Brief
Please print the whole of the listing that follows exactly.

Dataset entries
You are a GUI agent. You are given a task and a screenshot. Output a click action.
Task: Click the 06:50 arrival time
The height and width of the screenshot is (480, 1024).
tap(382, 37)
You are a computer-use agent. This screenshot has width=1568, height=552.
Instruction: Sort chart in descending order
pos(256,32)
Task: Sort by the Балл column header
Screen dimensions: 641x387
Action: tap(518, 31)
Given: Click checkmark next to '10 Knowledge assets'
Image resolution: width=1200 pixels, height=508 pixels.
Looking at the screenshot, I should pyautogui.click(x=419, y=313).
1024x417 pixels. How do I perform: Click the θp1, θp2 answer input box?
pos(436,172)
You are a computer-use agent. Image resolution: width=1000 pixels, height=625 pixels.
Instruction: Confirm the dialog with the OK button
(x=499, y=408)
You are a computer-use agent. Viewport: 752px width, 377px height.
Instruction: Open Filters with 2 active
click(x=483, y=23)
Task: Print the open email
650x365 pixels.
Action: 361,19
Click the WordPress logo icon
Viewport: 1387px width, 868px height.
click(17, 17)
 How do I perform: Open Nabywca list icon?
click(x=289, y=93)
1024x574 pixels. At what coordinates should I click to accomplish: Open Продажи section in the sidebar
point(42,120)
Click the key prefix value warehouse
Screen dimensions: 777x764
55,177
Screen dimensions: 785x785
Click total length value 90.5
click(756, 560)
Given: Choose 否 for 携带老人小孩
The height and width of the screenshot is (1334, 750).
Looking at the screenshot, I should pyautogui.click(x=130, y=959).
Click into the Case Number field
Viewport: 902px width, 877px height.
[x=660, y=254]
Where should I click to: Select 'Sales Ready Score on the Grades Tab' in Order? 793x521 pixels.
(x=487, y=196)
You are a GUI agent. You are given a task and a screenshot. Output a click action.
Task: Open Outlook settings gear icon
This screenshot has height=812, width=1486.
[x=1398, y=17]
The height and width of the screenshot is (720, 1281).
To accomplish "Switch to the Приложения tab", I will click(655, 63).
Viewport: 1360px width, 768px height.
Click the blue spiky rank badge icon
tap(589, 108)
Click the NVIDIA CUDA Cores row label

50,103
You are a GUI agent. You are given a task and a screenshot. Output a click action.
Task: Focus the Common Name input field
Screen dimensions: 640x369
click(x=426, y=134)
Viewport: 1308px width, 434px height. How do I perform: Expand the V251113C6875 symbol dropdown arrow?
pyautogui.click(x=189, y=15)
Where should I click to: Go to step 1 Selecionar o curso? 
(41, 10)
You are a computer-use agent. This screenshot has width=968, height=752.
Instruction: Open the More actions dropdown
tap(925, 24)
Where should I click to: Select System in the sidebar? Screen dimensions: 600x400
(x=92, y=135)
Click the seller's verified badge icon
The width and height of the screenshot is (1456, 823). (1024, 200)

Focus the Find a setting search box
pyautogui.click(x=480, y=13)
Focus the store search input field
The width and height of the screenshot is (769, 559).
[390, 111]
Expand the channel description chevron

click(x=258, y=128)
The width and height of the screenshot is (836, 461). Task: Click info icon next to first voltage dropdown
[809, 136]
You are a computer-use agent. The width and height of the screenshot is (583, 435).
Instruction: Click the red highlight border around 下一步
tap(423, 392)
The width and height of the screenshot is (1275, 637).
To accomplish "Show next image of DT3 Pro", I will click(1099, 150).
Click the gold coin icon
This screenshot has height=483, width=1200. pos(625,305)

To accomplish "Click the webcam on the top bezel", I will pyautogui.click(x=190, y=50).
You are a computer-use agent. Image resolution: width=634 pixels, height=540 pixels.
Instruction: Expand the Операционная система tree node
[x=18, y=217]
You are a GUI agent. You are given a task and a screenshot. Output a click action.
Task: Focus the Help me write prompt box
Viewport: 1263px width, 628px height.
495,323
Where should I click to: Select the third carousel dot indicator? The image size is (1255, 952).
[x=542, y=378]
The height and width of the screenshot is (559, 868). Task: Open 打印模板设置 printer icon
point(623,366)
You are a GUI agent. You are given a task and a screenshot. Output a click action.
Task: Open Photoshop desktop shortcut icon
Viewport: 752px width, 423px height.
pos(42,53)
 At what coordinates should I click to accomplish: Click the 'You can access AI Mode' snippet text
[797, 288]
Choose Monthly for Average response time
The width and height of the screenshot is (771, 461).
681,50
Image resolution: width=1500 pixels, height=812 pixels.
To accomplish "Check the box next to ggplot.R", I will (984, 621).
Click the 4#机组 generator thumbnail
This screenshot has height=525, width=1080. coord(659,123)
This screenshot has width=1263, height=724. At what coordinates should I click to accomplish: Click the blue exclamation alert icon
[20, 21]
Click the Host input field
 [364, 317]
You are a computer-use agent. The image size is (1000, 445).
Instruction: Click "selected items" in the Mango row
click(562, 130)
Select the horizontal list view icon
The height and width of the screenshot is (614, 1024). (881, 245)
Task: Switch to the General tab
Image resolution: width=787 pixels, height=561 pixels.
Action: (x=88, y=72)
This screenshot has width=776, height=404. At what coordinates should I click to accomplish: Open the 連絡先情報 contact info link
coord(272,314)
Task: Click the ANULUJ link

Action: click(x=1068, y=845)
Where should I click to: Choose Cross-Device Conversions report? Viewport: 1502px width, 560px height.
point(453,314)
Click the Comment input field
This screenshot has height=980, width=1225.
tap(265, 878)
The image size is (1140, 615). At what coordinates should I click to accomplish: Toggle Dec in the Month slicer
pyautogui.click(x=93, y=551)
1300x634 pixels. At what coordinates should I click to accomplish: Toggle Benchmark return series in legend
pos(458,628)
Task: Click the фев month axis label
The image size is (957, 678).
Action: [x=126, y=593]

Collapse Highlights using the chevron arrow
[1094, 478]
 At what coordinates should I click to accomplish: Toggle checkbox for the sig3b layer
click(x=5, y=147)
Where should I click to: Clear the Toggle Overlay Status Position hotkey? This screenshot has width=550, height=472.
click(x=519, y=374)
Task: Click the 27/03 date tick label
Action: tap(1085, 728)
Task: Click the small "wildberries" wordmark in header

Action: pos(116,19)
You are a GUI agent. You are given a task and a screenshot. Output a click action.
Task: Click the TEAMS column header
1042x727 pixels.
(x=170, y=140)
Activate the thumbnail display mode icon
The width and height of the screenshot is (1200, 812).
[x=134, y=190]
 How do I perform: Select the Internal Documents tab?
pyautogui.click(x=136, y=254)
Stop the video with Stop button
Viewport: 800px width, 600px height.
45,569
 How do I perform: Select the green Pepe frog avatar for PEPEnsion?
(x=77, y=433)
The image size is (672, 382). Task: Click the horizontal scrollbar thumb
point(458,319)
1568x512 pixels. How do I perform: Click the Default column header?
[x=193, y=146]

Completed exercise
You are a GUI agent. You are given a task and a screenshot. Output a click action.
Task: Click the 06:50 arrival time
The height and width of the screenshot is (480, 1024).
tap(382, 37)
You are a computer-use agent. This screenshot has width=1568, height=552.
Instruction: Sort chart in descending order
pos(256,32)
Task: Sort by the Балл column header
Screen dimensions: 641x387
Action: tap(518, 31)
Given: Click checkmark next to '10 Knowledge assets'
Image resolution: width=1200 pixels, height=508 pixels.
Looking at the screenshot, I should pyautogui.click(x=419, y=313).
1024x417 pixels. How do I perform: Click the θp1, θp2 answer input box?
pos(436,172)
You are a computer-use agent. Image resolution: width=1000 pixels, height=625 pixels.
Instruction: Confirm the dialog with the OK button
(x=499, y=408)
You are a computer-use agent. Viewport: 752px width, 377px height.
Instruction: Open Filters with 2 active
click(x=483, y=23)
Task: Print the open email
650x365 pixels.
Action: 361,19
Click the WordPress logo icon
Viewport: 1387px width, 868px height.
click(17, 17)
 How do I perform: Open Nabywca list icon?
click(x=289, y=93)
1024x574 pixels. At what coordinates should I click to accomplish: Open Продажи section in the sidebar
point(42,120)
Click the key prefix value warehouse
Screen dimensions: 777x764
55,177
Screen dimensions: 785x785
Click total length value 90.5
click(756, 560)
Given: Choose 否 for 携带老人小孩
The height and width of the screenshot is (1334, 750).
Looking at the screenshot, I should pyautogui.click(x=130, y=959).
Click into the Case Number field
Viewport: 902px width, 877px height.
[x=660, y=254]
Where should I click to: Select 'Sales Ready Score on the Grades Tab' in Order? 793x521 pixels.
(x=487, y=196)
You are a GUI agent. You are given a task and a screenshot. Output a click action.
Task: Open Outlook settings gear icon
This screenshot has height=812, width=1486.
[x=1398, y=17]
The height and width of the screenshot is (720, 1281).
To accomplish "Switch to the Приложения tab", I will click(655, 63).
Viewport: 1360px width, 768px height.
Click the blue spiky rank badge icon
tap(589, 108)
Click the NVIDIA CUDA Cores row label

50,103
You are a GUI agent. You are given a task and a screenshot. Output a click action.
Task: Focus the Common Name input field
Screen dimensions: 640x369
click(x=426, y=134)
Viewport: 1308px width, 434px height. How do I perform: Expand the V251113C6875 symbol dropdown arrow?
pyautogui.click(x=189, y=15)
Where should I click to: Go to step 1 Selecionar o curso? 
(41, 10)
You are a computer-use agent. This screenshot has width=968, height=752.
Instruction: Open the More actions dropdown
tap(925, 24)
Where should I click to: Select System in the sidebar? Screen dimensions: 600x400
(x=92, y=135)
Click the seller's verified badge icon
The width and height of the screenshot is (1456, 823). (1024, 200)

Focus the Find a setting search box
pyautogui.click(x=480, y=13)
Focus the store search input field
The width and height of the screenshot is (769, 559).
[390, 111]
Expand the channel description chevron

click(x=258, y=128)
The width and height of the screenshot is (836, 461). Task: Click info icon next to first voltage dropdown
[809, 136]
You are a computer-use agent. The width and height of the screenshot is (583, 435).
Instruction: Click the red highlight border around 下一步
tap(423, 392)
The width and height of the screenshot is (1275, 637).
To accomplish "Show next image of DT3 Pro", I will click(1099, 150).
Click the gold coin icon
This screenshot has height=483, width=1200. pos(625,305)

To accomplish "Click the webcam on the top bezel", I will pyautogui.click(x=190, y=50).
You are a computer-use agent. Image resolution: width=634 pixels, height=540 pixels.
Instruction: Expand the Операционная система tree node
[x=18, y=217]
You are a GUI agent. You are given a task and a screenshot. Output a click action.
Task: Focus the Help me write prompt box
Viewport: 1263px width, 628px height.
495,323
Where should I click to: Select the third carousel dot indicator? The image size is (1255, 952).
[x=542, y=378]
The height and width of the screenshot is (559, 868). Task: Open 打印模板设置 printer icon
point(623,366)
You are a GUI agent. You are given a task and a screenshot. Output a click action.
Task: Open Photoshop desktop shortcut icon
Viewport: 752px width, 423px height.
pos(42,53)
 At what coordinates should I click to accomplish: Click the 'You can access AI Mode' snippet text
[797, 288]
Choose Monthly for Average response time
The width and height of the screenshot is (771, 461).
681,50
Image resolution: width=1500 pixels, height=812 pixels.
To accomplish "Check the box next to ggplot.R", I will (984, 621).
Click the 4#机组 generator thumbnail
This screenshot has height=525, width=1080. coord(659,123)
This screenshot has width=1263, height=724. At what coordinates should I click to accomplish: Click the blue exclamation alert icon
[20, 21]
Click the Host input field
 [364, 317]
You are a computer-use agent. The image size is (1000, 445).
Instruction: Click "selected items" in the Mango row
click(562, 130)
Select the horizontal list view icon
The height and width of the screenshot is (614, 1024). (881, 245)
Task: Switch to the General tab
Image resolution: width=787 pixels, height=561 pixels.
Action: (x=88, y=72)
This screenshot has width=776, height=404. At what coordinates should I click to accomplish: Open the 連絡先情報 contact info link
coord(272,314)
Task: Click the ANULUJ link

Action: click(x=1068, y=845)
Where should I click to: Choose Cross-Device Conversions report? Viewport: 1502px width, 560px height.
point(453,314)
Click the Comment input field
This screenshot has height=980, width=1225.
tap(265, 878)
The image size is (1140, 615). At what coordinates should I click to accomplish: Toggle Dec in the Month slicer
pyautogui.click(x=93, y=551)
1300x634 pixels. At what coordinates should I click to accomplish: Toggle Benchmark return series in legend
pos(458,628)
Task: Click the фев month axis label
The image size is (957, 678).
Action: [x=126, y=593]

Collapse Highlights using the chevron arrow
[1094, 478]
 At what coordinates should I click to accomplish: Toggle checkbox for the sig3b layer
click(x=5, y=147)
Where should I click to: Clear the Toggle Overlay Status Position hotkey? This screenshot has width=550, height=472.
click(x=519, y=374)
Task: Click the 27/03 date tick label
Action: tap(1085, 728)
Task: Click the small "wildberries" wordmark in header

Action: pos(116,19)
You are a GUI agent. You are given a task and a screenshot. Output a click action.
Task: Click the TEAMS column header
1042x727 pixels.
(x=170, y=140)
Activate the thumbnail display mode icon
The width and height of the screenshot is (1200, 812).
[x=134, y=190]
 How do I perform: Select the Internal Documents tab?
pyautogui.click(x=136, y=254)
Stop the video with Stop button
Viewport: 800px width, 600px height.
45,569
 How do I perform: Select the green Pepe frog avatar for PEPEnsion?
(x=77, y=433)
The image size is (672, 382). Task: Click the horizontal scrollbar thumb
point(458,319)
1568x512 pixels. How do I perform: Click the Default column header?
[x=193, y=146]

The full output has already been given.